● **PROBLEM TO SOLVE**
Change each "toolbar" in the listing below to "menu bar", leaving every other line and word as it is.

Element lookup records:
## BEGIN

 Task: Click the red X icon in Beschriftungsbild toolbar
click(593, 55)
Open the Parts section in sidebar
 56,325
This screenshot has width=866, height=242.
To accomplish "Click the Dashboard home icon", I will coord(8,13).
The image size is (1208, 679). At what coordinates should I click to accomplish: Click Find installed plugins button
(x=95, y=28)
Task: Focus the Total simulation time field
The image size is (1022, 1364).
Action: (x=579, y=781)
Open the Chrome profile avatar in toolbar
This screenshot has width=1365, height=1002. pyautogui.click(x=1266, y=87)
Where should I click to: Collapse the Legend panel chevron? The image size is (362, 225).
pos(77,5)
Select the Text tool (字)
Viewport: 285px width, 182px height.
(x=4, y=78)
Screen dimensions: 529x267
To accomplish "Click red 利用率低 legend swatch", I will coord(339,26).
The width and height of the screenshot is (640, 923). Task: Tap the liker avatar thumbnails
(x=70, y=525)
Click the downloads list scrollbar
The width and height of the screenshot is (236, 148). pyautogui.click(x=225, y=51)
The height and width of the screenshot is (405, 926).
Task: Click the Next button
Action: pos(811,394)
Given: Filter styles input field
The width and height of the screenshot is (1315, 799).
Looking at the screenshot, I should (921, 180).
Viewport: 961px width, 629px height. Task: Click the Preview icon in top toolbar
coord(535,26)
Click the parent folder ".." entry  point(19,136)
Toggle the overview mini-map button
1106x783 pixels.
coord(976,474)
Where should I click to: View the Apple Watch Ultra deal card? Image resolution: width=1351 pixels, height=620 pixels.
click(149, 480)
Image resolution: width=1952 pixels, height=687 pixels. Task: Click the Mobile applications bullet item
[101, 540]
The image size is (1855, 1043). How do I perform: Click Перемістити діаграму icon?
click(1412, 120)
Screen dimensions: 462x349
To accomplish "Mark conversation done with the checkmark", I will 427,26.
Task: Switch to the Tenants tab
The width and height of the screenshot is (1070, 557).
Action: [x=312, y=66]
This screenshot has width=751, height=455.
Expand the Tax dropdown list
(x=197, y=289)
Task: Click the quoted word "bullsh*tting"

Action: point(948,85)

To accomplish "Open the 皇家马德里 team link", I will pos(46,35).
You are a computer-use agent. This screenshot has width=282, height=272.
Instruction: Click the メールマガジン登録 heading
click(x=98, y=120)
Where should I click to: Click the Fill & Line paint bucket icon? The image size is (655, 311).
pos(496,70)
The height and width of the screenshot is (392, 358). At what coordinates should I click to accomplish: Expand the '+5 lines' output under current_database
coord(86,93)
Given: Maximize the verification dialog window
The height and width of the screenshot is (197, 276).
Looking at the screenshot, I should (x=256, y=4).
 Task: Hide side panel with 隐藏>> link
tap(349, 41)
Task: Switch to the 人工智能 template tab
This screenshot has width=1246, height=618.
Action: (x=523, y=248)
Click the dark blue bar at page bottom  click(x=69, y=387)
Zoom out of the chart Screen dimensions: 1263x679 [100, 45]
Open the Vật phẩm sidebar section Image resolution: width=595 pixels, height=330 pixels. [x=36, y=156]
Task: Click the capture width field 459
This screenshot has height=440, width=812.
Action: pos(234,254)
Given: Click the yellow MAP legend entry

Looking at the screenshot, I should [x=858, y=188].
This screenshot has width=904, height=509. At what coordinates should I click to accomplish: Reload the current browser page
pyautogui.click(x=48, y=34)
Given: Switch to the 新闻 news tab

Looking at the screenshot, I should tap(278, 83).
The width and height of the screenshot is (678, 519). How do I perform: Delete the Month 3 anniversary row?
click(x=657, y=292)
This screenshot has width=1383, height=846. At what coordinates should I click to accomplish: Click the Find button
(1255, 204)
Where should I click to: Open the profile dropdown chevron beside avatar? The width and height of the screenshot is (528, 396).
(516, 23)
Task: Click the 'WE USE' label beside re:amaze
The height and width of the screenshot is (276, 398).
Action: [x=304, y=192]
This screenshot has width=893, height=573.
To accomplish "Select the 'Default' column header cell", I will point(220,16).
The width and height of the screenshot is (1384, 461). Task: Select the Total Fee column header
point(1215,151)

## END

● **OUTPUT FOR THIS EXERCISE**
 Task: Click the red X icon in Beschriftungsbild menu bar
click(593, 55)
Open the Parts section in sidebar
 56,325
This screenshot has width=866, height=242.
To accomplish "Click the Dashboard home icon", I will coord(8,13).
The image size is (1208, 679). At what coordinates should I click to accomplish: Click Find installed plugins button
(x=95, y=28)
Task: Focus the Total simulation time field
The image size is (1022, 1364).
Action: (x=579, y=781)
Open the Chrome profile avatar in menu bar
This screenshot has width=1365, height=1002. pyautogui.click(x=1266, y=87)
Where should I click to: Collapse the Legend panel chevron? The image size is (362, 225).
pos(77,5)
Select the Text tool (字)
Viewport: 285px width, 182px height.
(x=4, y=78)
Screen dimensions: 529x267
To accomplish "Click red 利用率低 legend swatch", I will coord(339,26).
The width and height of the screenshot is (640, 923). Task: Tap the liker avatar thumbnails
(x=70, y=525)
Click the downloads list scrollbar
The width and height of the screenshot is (236, 148). pyautogui.click(x=225, y=51)
The height and width of the screenshot is (405, 926).
Task: Click the Next button
Action: pos(811,394)
Given: Filter styles input field
The width and height of the screenshot is (1315, 799).
Looking at the screenshot, I should (921, 180).
Viewport: 961px width, 629px height. Task: Click the Preview icon in top menu bar
coord(535,26)
Click the parent folder ".." entry  point(19,136)
Toggle the overview mini-map button
1106x783 pixels.
coord(976,474)
Where should I click to: View the Apple Watch Ultra deal card? Image resolution: width=1351 pixels, height=620 pixels.
click(149, 480)
Image resolution: width=1952 pixels, height=687 pixels. Task: Click the Mobile applications bullet item
[101, 540]
The image size is (1855, 1043). How do I perform: Click Перемістити діаграму icon?
click(1412, 120)
Screen dimensions: 462x349
To accomplish "Mark conversation done with the checkmark", I will 427,26.
Task: Switch to the Tenants tab
The width and height of the screenshot is (1070, 557).
Action: [x=312, y=66]
This screenshot has width=751, height=455.
Expand the Tax dropdown list
(x=197, y=289)
Task: Click the quoted word "bullsh*tting"

Action: point(948,85)

To accomplish "Open the 皇家马德里 team link", I will pos(46,35).
You are a computer-use agent. This screenshot has width=282, height=272.
Instruction: Click the メールマガジン登録 heading
click(x=98, y=120)
Where should I click to: Click the Fill & Line paint bucket icon? The image size is (655, 311).
pos(496,70)
The height and width of the screenshot is (392, 358). At what coordinates should I click to accomplish: Expand the '+5 lines' output under current_database
coord(86,93)
Given: Maximize the verification dialog window
The height and width of the screenshot is (197, 276).
Looking at the screenshot, I should (x=256, y=4).
 Task: Hide side panel with 隐藏>> link
tap(349, 41)
Task: Switch to the 人工智能 template tab
This screenshot has width=1246, height=618.
Action: (x=523, y=248)
Click the dark blue bar at page bottom  click(x=69, y=387)
Zoom out of the chart Screen dimensions: 1263x679 [100, 45]
Open the Vật phẩm sidebar section Image resolution: width=595 pixels, height=330 pixels. [x=36, y=156]
Task: Click the capture width field 459
This screenshot has height=440, width=812.
Action: pos(234,254)
Given: Click the yellow MAP legend entry

Looking at the screenshot, I should [x=858, y=188].
This screenshot has width=904, height=509. At what coordinates should I click to accomplish: Reload the current browser page
pyautogui.click(x=48, y=34)
Given: Switch to the 新闻 news tab

Looking at the screenshot, I should tap(278, 83).
The width and height of the screenshot is (678, 519). How do I perform: Delete the Month 3 anniversary row?
click(x=657, y=292)
This screenshot has width=1383, height=846. At what coordinates should I click to accomplish: Click the Find button
(1255, 204)
Where should I click to: Open the profile dropdown chevron beside avatar? The width and height of the screenshot is (528, 396).
(516, 23)
Task: Click the 'WE USE' label beside re:amaze
The height and width of the screenshot is (276, 398).
Action: [x=304, y=192]
This screenshot has width=893, height=573.
To accomplish "Select the 'Default' column header cell", I will point(220,16).
The width and height of the screenshot is (1384, 461). Task: Select the Total Fee column header
point(1215,151)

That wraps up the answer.